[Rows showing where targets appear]
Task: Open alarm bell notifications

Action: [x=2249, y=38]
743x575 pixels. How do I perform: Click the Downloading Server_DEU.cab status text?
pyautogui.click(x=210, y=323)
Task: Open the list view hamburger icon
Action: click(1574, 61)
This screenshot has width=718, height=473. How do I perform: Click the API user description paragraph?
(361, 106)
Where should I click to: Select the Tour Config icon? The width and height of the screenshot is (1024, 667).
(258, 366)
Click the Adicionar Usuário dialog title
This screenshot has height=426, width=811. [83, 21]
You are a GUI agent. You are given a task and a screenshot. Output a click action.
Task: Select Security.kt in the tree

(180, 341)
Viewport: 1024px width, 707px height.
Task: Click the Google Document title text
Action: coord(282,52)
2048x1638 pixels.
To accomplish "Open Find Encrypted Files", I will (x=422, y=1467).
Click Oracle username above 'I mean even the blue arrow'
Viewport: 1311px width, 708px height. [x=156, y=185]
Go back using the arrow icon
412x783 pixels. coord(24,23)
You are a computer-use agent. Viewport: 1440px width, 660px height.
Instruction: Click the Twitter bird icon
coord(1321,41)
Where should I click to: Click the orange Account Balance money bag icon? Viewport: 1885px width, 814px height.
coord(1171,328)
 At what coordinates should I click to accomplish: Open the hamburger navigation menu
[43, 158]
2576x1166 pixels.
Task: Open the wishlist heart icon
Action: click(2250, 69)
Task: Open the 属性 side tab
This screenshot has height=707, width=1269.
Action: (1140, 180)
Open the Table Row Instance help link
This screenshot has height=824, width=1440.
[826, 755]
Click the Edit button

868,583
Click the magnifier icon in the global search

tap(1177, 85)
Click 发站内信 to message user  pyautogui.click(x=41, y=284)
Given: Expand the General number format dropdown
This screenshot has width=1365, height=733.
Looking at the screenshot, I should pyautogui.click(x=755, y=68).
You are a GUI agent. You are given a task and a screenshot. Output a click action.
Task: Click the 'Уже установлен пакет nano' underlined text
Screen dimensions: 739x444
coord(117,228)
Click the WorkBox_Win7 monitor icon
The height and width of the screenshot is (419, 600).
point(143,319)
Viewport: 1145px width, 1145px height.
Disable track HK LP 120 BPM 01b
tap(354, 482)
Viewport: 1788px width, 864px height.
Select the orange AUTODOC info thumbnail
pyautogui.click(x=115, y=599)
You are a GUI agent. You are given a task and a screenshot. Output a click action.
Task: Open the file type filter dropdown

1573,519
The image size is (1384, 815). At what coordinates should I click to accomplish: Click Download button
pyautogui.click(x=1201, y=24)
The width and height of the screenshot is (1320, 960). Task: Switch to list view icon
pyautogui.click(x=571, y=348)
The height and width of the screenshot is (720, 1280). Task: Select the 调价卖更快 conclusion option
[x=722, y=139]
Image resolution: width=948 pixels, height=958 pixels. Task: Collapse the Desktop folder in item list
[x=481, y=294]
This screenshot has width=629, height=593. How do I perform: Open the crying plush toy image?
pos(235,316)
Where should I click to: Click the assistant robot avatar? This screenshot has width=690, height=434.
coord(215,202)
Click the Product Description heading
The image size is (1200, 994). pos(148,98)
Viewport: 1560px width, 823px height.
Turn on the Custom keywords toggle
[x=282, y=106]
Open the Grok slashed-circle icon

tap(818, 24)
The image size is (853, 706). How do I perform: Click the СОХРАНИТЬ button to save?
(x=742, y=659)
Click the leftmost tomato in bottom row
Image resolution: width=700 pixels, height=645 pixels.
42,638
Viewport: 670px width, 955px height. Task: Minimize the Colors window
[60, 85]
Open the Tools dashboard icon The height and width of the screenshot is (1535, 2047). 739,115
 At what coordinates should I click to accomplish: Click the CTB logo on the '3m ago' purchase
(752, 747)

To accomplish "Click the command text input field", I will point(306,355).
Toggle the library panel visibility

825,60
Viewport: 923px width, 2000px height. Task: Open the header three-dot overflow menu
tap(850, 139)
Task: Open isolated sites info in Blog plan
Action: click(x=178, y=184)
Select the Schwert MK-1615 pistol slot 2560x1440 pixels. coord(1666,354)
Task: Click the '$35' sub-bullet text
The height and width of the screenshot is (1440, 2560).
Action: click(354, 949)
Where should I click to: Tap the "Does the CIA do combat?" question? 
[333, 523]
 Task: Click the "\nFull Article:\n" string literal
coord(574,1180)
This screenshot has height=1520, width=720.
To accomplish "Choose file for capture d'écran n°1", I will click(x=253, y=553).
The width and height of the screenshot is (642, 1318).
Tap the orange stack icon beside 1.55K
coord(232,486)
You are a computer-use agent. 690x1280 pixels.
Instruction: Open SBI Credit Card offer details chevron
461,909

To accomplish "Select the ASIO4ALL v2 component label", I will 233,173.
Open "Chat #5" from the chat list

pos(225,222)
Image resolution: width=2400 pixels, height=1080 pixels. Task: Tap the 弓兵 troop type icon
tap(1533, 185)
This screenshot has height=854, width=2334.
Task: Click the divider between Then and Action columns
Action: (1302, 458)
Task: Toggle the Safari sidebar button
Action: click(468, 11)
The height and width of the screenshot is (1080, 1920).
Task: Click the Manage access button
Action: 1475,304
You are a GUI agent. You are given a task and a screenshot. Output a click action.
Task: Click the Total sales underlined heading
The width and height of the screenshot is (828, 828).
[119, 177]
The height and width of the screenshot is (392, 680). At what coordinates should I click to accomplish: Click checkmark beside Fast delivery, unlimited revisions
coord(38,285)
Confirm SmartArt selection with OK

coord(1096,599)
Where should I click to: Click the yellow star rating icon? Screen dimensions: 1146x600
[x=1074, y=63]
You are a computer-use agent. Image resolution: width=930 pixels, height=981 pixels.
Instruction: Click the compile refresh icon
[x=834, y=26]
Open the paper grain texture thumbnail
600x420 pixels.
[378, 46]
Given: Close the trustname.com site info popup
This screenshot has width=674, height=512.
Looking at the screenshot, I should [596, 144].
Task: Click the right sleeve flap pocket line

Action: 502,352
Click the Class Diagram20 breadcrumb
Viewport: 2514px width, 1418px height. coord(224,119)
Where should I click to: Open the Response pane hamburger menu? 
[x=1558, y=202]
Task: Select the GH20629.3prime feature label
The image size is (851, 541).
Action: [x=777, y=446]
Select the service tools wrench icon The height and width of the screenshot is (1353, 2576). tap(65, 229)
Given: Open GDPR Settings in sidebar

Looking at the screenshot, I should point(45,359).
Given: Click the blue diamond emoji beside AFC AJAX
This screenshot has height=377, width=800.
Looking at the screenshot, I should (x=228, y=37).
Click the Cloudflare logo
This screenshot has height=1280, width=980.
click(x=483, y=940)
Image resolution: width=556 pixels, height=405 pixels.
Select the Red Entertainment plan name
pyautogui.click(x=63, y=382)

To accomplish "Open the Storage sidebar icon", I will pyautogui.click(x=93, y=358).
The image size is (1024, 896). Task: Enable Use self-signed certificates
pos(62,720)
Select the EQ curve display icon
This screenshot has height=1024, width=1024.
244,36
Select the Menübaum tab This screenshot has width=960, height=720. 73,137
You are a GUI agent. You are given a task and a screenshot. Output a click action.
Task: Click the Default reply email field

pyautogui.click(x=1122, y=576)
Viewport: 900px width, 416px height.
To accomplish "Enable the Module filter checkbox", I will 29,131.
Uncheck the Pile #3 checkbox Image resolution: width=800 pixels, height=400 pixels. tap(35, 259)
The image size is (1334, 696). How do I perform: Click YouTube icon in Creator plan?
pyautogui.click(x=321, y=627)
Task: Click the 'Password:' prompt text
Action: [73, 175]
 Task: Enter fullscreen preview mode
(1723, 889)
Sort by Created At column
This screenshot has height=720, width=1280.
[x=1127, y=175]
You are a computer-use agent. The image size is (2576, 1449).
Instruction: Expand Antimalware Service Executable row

Task details: Swap every "Instruction" in the material for "Goal" and leave everything else as it is.

Task result:
Task: Open alarm bell notifications

Action: [x=2249, y=38]
743x575 pixels. How do I perform: Click the Downloading Server_DEU.cab status text?
pyautogui.click(x=210, y=323)
Task: Open the list view hamburger icon
Action: click(1574, 61)
This screenshot has width=718, height=473. How do I perform: Click the API user description paragraph?
(361, 106)
Where should I click to: Select the Tour Config icon? The width and height of the screenshot is (1024, 667).
(258, 366)
Click the Adicionar Usuário dialog title
This screenshot has height=426, width=811. [83, 21]
You are a GUI agent. You are given a task and a screenshot. Output a click action.
Task: Select Security.kt in the tree

(180, 341)
Viewport: 1024px width, 707px height.
Task: Click the Google Document title text
Action: coord(282,52)
2048x1638 pixels.
To accomplish "Open Find Encrypted Files", I will (x=422, y=1467).
Click Oracle username above 'I mean even the blue arrow'
Viewport: 1311px width, 708px height. [x=156, y=185]
Go back using the arrow icon
412x783 pixels. coord(24,23)
You are a computer-use agent. Viewport: 1440px width, 660px height.
Goal: Click the Twitter bird icon
coord(1321,41)
Where should I click to: Click the orange Account Balance money bag icon? Viewport: 1885px width, 814px height.
coord(1171,328)
 At what coordinates should I click to accomplish: Open the hamburger navigation menu
[43, 158]
2576x1166 pixels.
Task: Open the wishlist heart icon
Action: click(2250, 69)
Task: Open the 属性 side tab
This screenshot has height=707, width=1269.
Action: (1140, 180)
Open the Table Row Instance help link
This screenshot has height=824, width=1440.
[826, 755]
Click the Edit button

868,583
Click the magnifier icon in the global search

tap(1177, 85)
Click 发站内信 to message user  pyautogui.click(x=41, y=284)
Given: Expand the General number format dropdown
This screenshot has width=1365, height=733.
Looking at the screenshot, I should pyautogui.click(x=755, y=68).
You are a GUI agent. You are given a task and a screenshot. Output a click action.
Task: Click the 'Уже установлен пакет nano' underlined text
Screen dimensions: 739x444
coord(117,228)
Click the WorkBox_Win7 monitor icon
The height and width of the screenshot is (419, 600).
point(143,319)
Viewport: 1145px width, 1145px height.
Disable track HK LP 120 BPM 01b
tap(354, 482)
Viewport: 1788px width, 864px height.
Select the orange AUTODOC info thumbnail
pyautogui.click(x=115, y=599)
You are a GUI agent. You are given a task and a screenshot. Output a click action.
Task: Open the file type filter dropdown

1573,519
The image size is (1384, 815). At what coordinates should I click to accomplish: Click Download button
pyautogui.click(x=1201, y=24)
The width and height of the screenshot is (1320, 960). Task: Switch to list view icon
pyautogui.click(x=571, y=348)
The height and width of the screenshot is (720, 1280). Task: Select the 调价卖更快 conclusion option
[x=722, y=139]
Image resolution: width=948 pixels, height=958 pixels. Task: Collapse the Desktop folder in item list
[x=481, y=294]
This screenshot has width=629, height=593. How do I perform: Open the crying plush toy image?
pos(235,316)
Where should I click to: Click the assistant robot avatar? This screenshot has width=690, height=434.
coord(215,202)
Click the Product Description heading
The image size is (1200, 994). pos(148,98)
Viewport: 1560px width, 823px height.
Turn on the Custom keywords toggle
[x=282, y=106]
Open the Grok slashed-circle icon

tap(818, 24)
The image size is (853, 706). How do I perform: Click the СОХРАНИТЬ button to save?
(x=742, y=659)
Click the leftmost tomato in bottom row
Image resolution: width=700 pixels, height=645 pixels.
42,638
Viewport: 670px width, 955px height. Task: Minimize the Colors window
[60, 85]
Open the Tools dashboard icon The height and width of the screenshot is (1535, 2047). 739,115
 At what coordinates should I click to accomplish: Click the CTB logo on the '3m ago' purchase
(752, 747)

To accomplish "Click the command text input field", I will point(306,355).
Toggle the library panel visibility

825,60
Viewport: 923px width, 2000px height. Task: Open the header three-dot overflow menu
tap(850, 139)
Task: Open isolated sites info in Blog plan
Action: click(x=178, y=184)
Select the Schwert MK-1615 pistol slot 2560x1440 pixels. coord(1666,354)
Task: Click the '$35' sub-bullet text
The height and width of the screenshot is (1440, 2560).
Action: click(354, 949)
Where should I click to: Tap the "Does the CIA do combat?" question? 
[333, 523]
 Task: Click the "\nFull Article:\n" string literal
coord(574,1180)
This screenshot has height=1520, width=720.
To accomplish "Choose file for capture d'écran n°1", I will click(x=253, y=553).
The width and height of the screenshot is (642, 1318).
Tap the orange stack icon beside 1.55K
coord(232,486)
You are a computer-use agent. 690x1280 pixels.
Goal: Open SBI Credit Card offer details chevron
461,909

To accomplish "Select the ASIO4ALL v2 component label", I will 233,173.
Open "Chat #5" from the chat list

pos(225,222)
Image resolution: width=2400 pixels, height=1080 pixels. Task: Tap the 弓兵 troop type icon
tap(1533, 185)
This screenshot has height=854, width=2334.
Task: Click the divider between Then and Action columns
Action: (1302, 458)
Task: Toggle the Safari sidebar button
Action: click(468, 11)
The height and width of the screenshot is (1080, 1920).
Task: Click the Manage access button
Action: 1475,304
You are a GUI agent. You are given a task and a screenshot. Output a click action.
Task: Click the Total sales underlined heading
The width and height of the screenshot is (828, 828).
[119, 177]
The height and width of the screenshot is (392, 680). At what coordinates should I click to accomplish: Click checkmark beside Fast delivery, unlimited revisions
coord(38,285)
Confirm SmartArt selection with OK

coord(1096,599)
Where should I click to: Click the yellow star rating icon? Screen dimensions: 1146x600
[x=1074, y=63]
You are a computer-use agent. Image resolution: width=930 pixels, height=981 pixels.
Goal: Click the compile refresh icon
[x=834, y=26]
Open the paper grain texture thumbnail
600x420 pixels.
[378, 46]
Given: Close the trustname.com site info popup
This screenshot has width=674, height=512.
Looking at the screenshot, I should [596, 144].
Task: Click the right sleeve flap pocket line

Action: 502,352
Click the Class Diagram20 breadcrumb
Viewport: 2514px width, 1418px height. coord(224,119)
Where should I click to: Open the Response pane hamburger menu? 
[x=1558, y=202]
Task: Select the GH20629.3prime feature label
The image size is (851, 541).
Action: [x=777, y=446]
Select the service tools wrench icon The height and width of the screenshot is (1353, 2576). tap(65, 229)
Given: Open GDPR Settings in sidebar

Looking at the screenshot, I should point(45,359).
Given: Click the blue diamond emoji beside AFC AJAX
This screenshot has height=377, width=800.
Looking at the screenshot, I should (x=228, y=37).
Click the Cloudflare logo
This screenshot has height=1280, width=980.
click(x=483, y=940)
Image resolution: width=556 pixels, height=405 pixels.
Select the Red Entertainment plan name
pyautogui.click(x=63, y=382)

To accomplish "Open the Storage sidebar icon", I will pyautogui.click(x=93, y=358).
The image size is (1024, 896). Task: Enable Use self-signed certificates
pos(62,720)
Select the EQ curve display icon
This screenshot has height=1024, width=1024.
244,36
Select the Menübaum tab This screenshot has width=960, height=720. 73,137
You are a GUI agent. You are given a task and a screenshot. Output a click action.
Task: Click the Default reply email field

pyautogui.click(x=1122, y=576)
Viewport: 900px width, 416px height.
To accomplish "Enable the Module filter checkbox", I will 29,131.
Uncheck the Pile #3 checkbox Image resolution: width=800 pixels, height=400 pixels. tap(35, 259)
The image size is (1334, 696). How do I perform: Click YouTube icon in Creator plan?
pyautogui.click(x=321, y=627)
Task: Click the 'Password:' prompt text
Action: [73, 175]
 Task: Enter fullscreen preview mode
(1723, 889)
Sort by Created At column
This screenshot has height=720, width=1280.
[x=1127, y=175]
You are a computer-use agent. The image size is (2576, 1449).
Goal: Expand Antimalware Service Executable row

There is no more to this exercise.